Rewrite the lines from the one containing "Task: Tap the 12-7 X 10 dimension text" through the one containing "Action: point(243,714)", changing "label" to "caption" and keeping everything else the same.

··· STORED DATA

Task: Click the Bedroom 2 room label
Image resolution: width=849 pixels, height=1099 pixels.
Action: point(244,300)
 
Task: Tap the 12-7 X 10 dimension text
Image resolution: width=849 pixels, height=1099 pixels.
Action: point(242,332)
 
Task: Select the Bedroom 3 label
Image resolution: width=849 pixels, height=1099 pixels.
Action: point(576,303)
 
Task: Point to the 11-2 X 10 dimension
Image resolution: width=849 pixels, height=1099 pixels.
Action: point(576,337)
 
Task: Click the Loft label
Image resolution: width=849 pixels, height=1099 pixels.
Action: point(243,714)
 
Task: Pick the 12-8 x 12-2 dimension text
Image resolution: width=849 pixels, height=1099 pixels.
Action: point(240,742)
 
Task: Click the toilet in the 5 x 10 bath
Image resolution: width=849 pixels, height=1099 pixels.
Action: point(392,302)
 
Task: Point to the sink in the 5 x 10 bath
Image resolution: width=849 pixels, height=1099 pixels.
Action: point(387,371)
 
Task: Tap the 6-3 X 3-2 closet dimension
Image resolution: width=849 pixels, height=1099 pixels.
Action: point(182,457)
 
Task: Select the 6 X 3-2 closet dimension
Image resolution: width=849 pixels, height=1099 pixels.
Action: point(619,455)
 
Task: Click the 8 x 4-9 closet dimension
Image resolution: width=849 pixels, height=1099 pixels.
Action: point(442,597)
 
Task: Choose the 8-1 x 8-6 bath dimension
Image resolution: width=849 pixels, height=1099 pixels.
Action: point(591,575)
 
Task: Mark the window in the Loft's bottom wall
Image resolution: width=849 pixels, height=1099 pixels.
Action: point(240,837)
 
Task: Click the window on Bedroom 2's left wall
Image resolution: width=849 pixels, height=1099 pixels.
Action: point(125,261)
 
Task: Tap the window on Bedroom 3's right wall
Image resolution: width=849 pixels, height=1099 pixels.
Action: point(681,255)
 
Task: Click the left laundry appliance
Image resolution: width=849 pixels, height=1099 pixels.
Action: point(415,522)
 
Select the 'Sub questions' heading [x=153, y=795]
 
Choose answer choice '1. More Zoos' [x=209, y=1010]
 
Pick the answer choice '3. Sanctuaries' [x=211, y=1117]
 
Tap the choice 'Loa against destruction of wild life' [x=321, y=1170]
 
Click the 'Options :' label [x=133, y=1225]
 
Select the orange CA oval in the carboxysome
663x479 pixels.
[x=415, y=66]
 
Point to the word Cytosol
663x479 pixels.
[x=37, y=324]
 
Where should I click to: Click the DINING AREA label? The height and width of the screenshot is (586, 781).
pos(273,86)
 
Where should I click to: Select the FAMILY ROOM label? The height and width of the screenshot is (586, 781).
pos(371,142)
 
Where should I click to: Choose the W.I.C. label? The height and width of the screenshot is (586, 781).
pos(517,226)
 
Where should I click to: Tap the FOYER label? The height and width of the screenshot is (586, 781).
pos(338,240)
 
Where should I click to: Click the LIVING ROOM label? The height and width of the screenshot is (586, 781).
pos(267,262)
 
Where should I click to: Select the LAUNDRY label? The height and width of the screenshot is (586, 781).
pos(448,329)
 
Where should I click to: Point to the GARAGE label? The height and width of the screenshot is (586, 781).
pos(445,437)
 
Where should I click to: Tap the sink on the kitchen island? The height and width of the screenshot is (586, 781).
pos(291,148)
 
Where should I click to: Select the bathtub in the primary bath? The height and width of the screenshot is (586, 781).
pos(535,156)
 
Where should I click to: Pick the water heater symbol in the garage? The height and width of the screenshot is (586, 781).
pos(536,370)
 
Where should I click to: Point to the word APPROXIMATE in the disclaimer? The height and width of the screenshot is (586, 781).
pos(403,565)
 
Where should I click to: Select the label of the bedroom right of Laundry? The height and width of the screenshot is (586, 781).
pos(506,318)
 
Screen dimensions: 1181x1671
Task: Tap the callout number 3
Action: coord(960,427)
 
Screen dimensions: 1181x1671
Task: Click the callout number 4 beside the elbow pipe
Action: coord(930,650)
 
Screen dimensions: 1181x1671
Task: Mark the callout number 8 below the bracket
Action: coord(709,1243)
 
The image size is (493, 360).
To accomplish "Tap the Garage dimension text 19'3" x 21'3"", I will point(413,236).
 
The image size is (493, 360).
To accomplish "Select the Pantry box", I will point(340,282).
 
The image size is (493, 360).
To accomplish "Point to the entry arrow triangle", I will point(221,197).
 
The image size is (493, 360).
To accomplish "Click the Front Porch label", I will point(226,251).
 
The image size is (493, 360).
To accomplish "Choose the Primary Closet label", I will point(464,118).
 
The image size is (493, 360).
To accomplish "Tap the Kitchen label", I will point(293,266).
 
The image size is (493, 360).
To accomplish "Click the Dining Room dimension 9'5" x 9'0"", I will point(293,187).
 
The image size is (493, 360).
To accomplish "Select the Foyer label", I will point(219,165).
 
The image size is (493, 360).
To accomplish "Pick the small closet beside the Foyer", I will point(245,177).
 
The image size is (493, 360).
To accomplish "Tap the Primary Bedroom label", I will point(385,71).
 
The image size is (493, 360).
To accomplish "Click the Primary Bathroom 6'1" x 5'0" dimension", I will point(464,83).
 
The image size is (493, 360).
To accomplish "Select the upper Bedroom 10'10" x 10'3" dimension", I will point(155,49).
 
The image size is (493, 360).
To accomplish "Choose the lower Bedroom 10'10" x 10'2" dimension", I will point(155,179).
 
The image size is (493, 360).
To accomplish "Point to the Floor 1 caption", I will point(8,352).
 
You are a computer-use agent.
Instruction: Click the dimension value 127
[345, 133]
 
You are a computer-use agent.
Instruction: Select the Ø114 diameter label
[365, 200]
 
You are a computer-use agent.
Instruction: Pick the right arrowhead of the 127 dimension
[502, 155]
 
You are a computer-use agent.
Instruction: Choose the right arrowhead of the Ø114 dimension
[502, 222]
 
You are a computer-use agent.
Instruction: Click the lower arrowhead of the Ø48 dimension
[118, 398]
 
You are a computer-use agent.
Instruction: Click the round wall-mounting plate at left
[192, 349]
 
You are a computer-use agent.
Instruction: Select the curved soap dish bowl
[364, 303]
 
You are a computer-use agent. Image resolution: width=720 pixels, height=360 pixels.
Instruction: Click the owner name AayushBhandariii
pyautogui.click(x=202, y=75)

······

▸ EXPECTED OUTPUT
Task: Tap the 12-7 X 10 dimension text
Image resolution: width=849 pixels, height=1099 pixels.
Action: point(242,332)
 
Task: Select the Bedroom 3 caption
Image resolution: width=849 pixels, height=1099 pixels.
Action: point(576,303)
 
Task: Point to the 11-2 X 10 dimension
Image resolution: width=849 pixels, height=1099 pixels.
Action: point(576,337)
 
Task: Click the Loft caption
Image resolution: width=849 pixels, height=1099 pixels.
Action: point(243,714)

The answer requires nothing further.